İlk büyük hatam, "memleketimin insanı olsun, hem dilimden anlasın, hem halimden anlasın, hem de o kazansın yahu" mantığıyla hareket edip Münih'in Türk mahallesinin en ortasında bulunan bir sürücü kursuna yazılmak oldu. Şimdi eğri oturup doğru konuşalım, yiğidi öldür ama hakkını yeme! "Kıyak Sürücü Kursu" oldukça titiz ve dikkatli çalışıyor, lakin benim hoca tam bir iptidai otorite.. Adamın eğitim anlayışında pozitif geri bildirim diye birşey yok, bir kez bile "aferin, bu sefer oldu bak" duymadım yeminle! Ona göre iyi eğitim tüm hataları yüzünüze haykırmak ve tekrar tekrar üstünden geçirmek. Niyet en ağır koşullarda en iyi şekilde öğrenip sonra rahat etmek. Bana tüm Alemanya trafik kurallarını öğreticem derken, adamcağızın saçları ağardı bu iki ayda yeminle. İşini o derece ciddiye alıp sizi en iyi düzeye getirmeye çalışan insan evladı.. Eli maşalı klasik Türk hocası yani. Buldum Alemanya'da böyle bir tip, evet. Bu da benim başarım.

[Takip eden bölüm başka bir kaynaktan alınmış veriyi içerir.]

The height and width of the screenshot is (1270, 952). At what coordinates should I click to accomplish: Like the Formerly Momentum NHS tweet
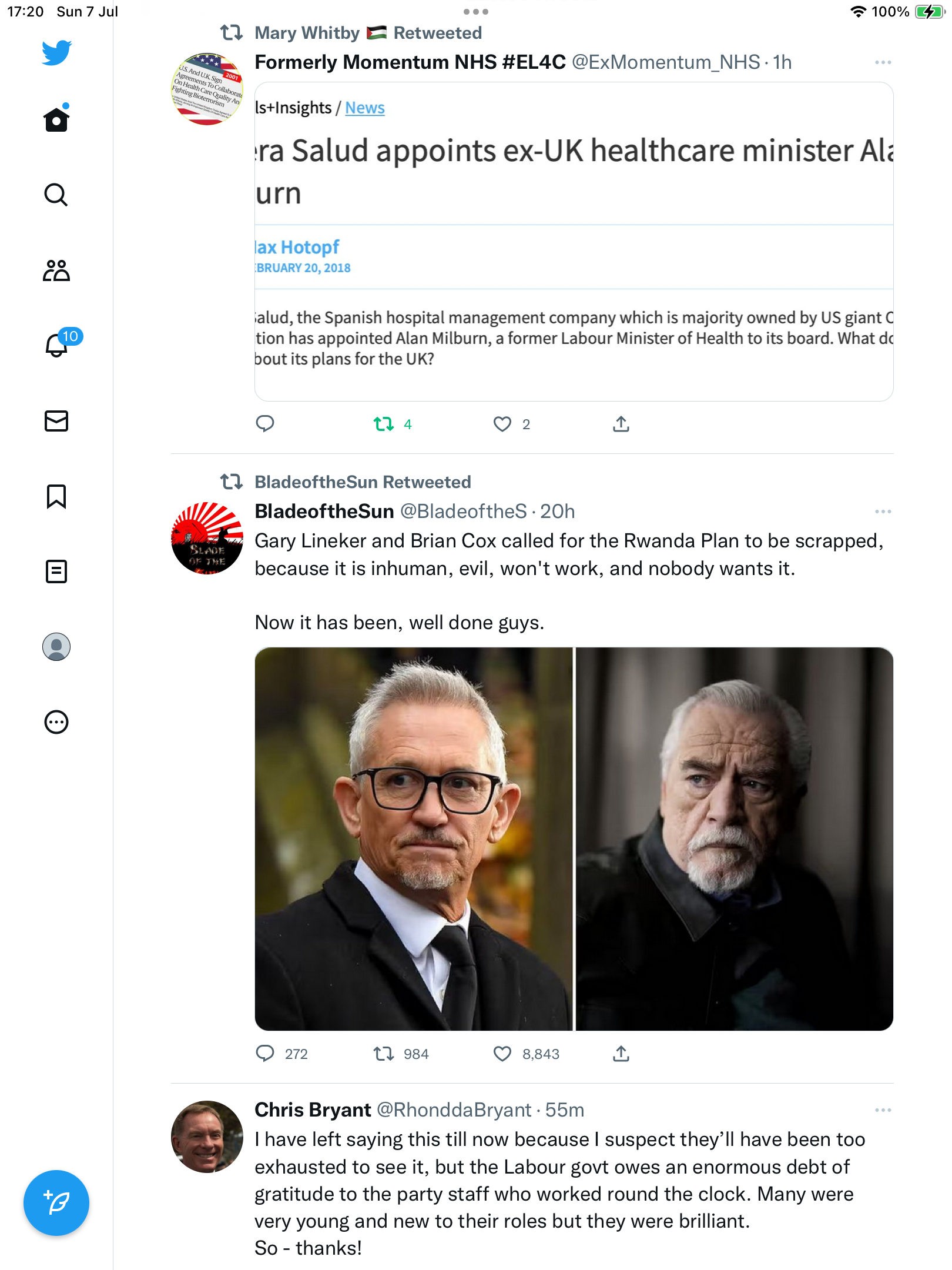502,424
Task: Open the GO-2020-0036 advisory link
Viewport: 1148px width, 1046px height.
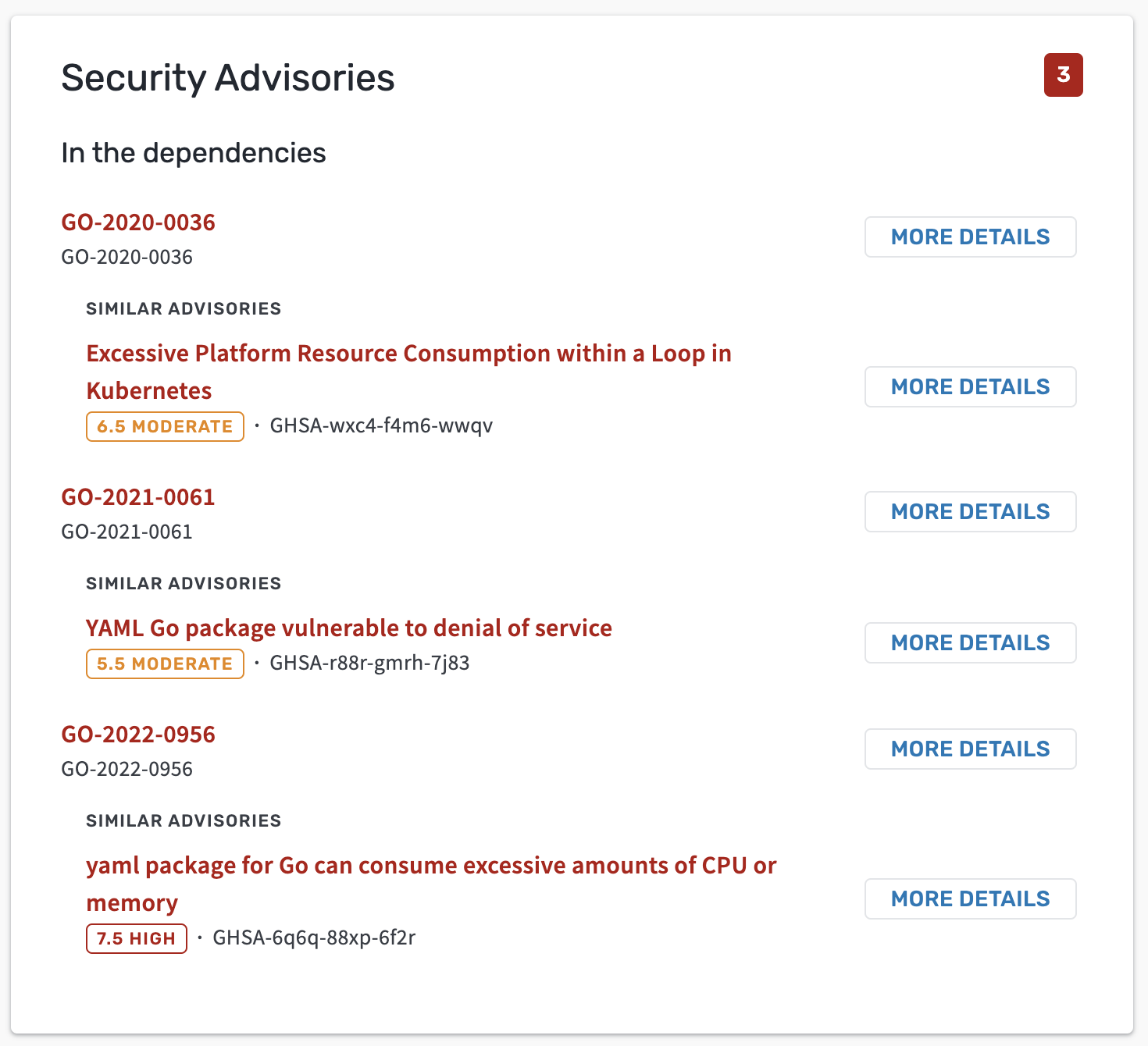Action: click(138, 222)
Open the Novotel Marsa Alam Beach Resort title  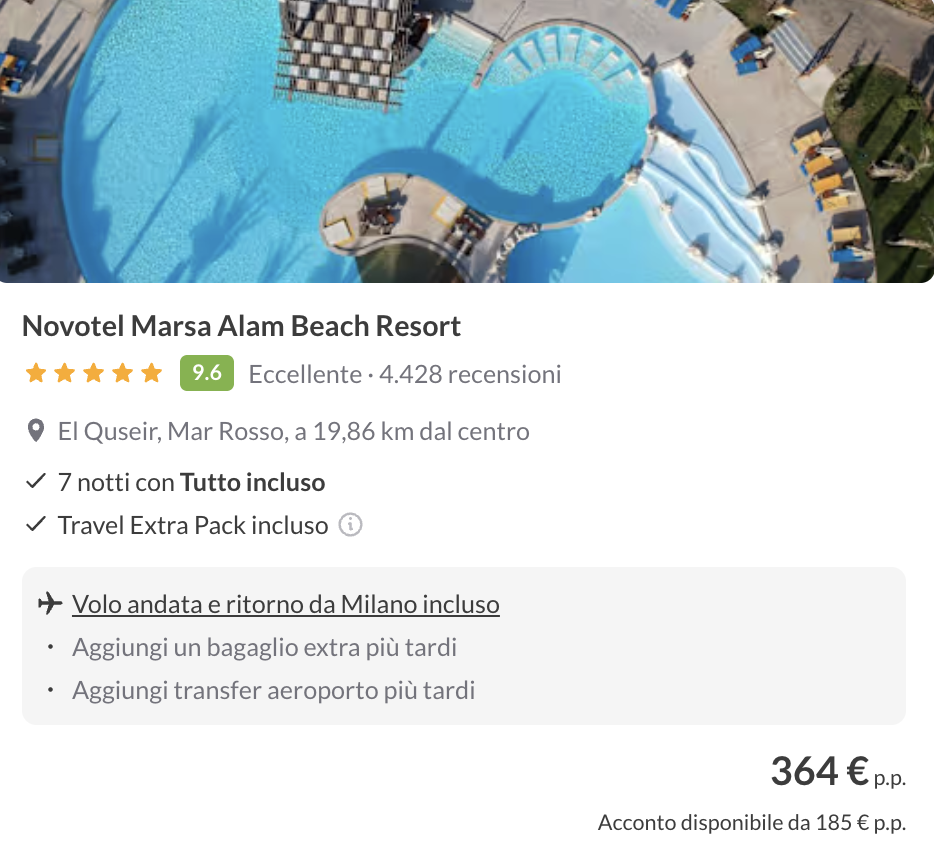coord(241,326)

İlkyardım kursu ve yazılı sınav kolayca geçti, sıra geldi teorik derslere. 12 senelik Türk sürücüsü olmak, İstanbul gibi yerde katil olmadan ya da arabaya bir çizik dahi attırmadan vızır vızır dolanmak, otobanda basmak falan burda hiçbir anlam ifade etmiyor, en baştan en az 5-6 ders almanız gerekiyor. Bizim Türkiye'deki göbeğe kim önce girerse o geçer kardeşim ya da selektör yaparım anlarlar türündeki "orman kuralları" ve kadın sürücüleri otobanda sıkıştırıp korkutmak gibi hobiler burda geçersiz ve de yasak.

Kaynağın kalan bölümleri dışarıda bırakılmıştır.